Nach § 80 Abs. 7 Satz 2 VwGO kann jeder Beteiligte die Änderung oder Aufhebung eines Beschlusses nach § 80 Abs. 5 VwGO wegen veränderter oder im ursprünglichen Verfahren ohne Verschulden nicht geltend gemachter Umstände beantragen. Es ist kein Rechtsmittelverfahren zur Überprüfung der Richtigkeit der ursprünglich ergangenen Entscheidung. Es setzt voraus, dass nach einem rechtskräftig abgeschlossenen Verfahren Umstände, also Veränderungen der Sach- und Rechtslage vorgetragen werden, die ein Abweichen von der ursprünglichen Entscheidung rechtfertigen können (Eyermann, VwGO, 14. Auflage 2014, § 80, Rn. 103).
Eine solche Änderung ist vorliegend gegeben. Die Sachlage hat sich zum gegenwärtigen Zeitpunkt (§ 77 Abs. 1 AsylG) maßgeblich zugunsten des Antragstellers geändert.
Durch die Vorlage der Ladung des Landgerichts A. vom … Februar 2016, in der der Antragsteller für den … Mai 2016 als Zeuge in einem Strafverfahren wegen Versuch des Totschlags geladen wurde, findet § 60a Abs. 2 S. 2 AufenthG Anwendung. Die Abschiebung eines Ausländers ist danach auszusetzen, wenn seine vorübergehende Anwesenheit im Bundesgebiet für ein Strafverfahren wegen eines Verbrechens (§ 12 StGB) von der Staatsanwaltschaft oder dem Strafgericht für sachgerecht erachtet wird, weil ohne seine Angaben die Erforschung des Sachverhalts erschwert wäre. Nicht vorausgesetzt wird, dass die Erschwerung wesentlich wäre (Funke-Kaiser in Gemeinschaftskommentar zum Aufenthaltsgesetz, AufenthG, Stand 1.12.2015, § 60a Rn. 272) oder das Strafverfahren bereits förmlich eingeleitet ist (Hailbronner, AuslR, Stand 1.1.2016, § 60a Rn. 69). Für die Vorschrift ist auch nicht erforderlich, dass der Antragsteller das Opfer der Straftat ist. Dies wird durch die Bevollmächtigte des Antragstellers zwar vorgetragen, ist jedoch der Ladung des Landgerichts A. nicht zu entnehmen.
Angesichts der nunmehr gegebenen Sachlage überwiegt das öffentliche Strafverfolgungsinteresse, mit dem das private Interesse des Antragstellers an der aufschiebenden Wirkung der Klage gleich läuft, das öffentliche Interesse an der sofortigen Vollziehbarkeit des streitgegenständlichen Bescheides.
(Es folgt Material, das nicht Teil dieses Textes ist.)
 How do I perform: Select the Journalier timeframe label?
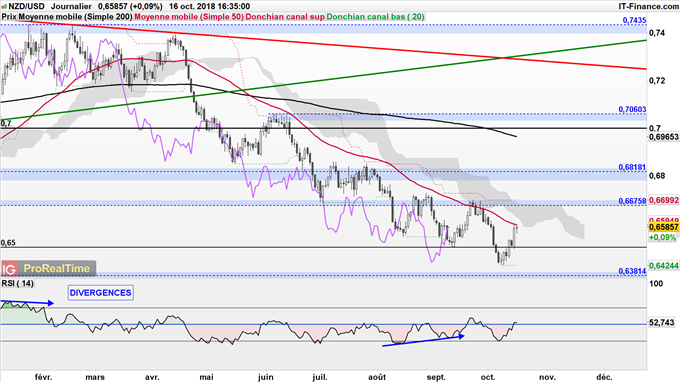71,7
Die in Nr. 1 des Gerichtsbeschlusses vom … Februar 2016 getroffene ablehnende Entscheidung war daher abzuändern.
Eine Abänderung der Kostenentscheidung in Nr. 2 des Beschlusses ist nicht geboten, da die Anordnung der aufschiebenden Wirkung aufgrund veränderter Umstände nur mit Wirkung „ex nunc“ erfolgt.
Die Kosten des Abänderungsverfahrens hat gemäß § 154 Abs. 1 VwGO die Antragsgegnerin zu tragen.
Dieser Beschluss ist unanfechtbar (§ 80 AsylG).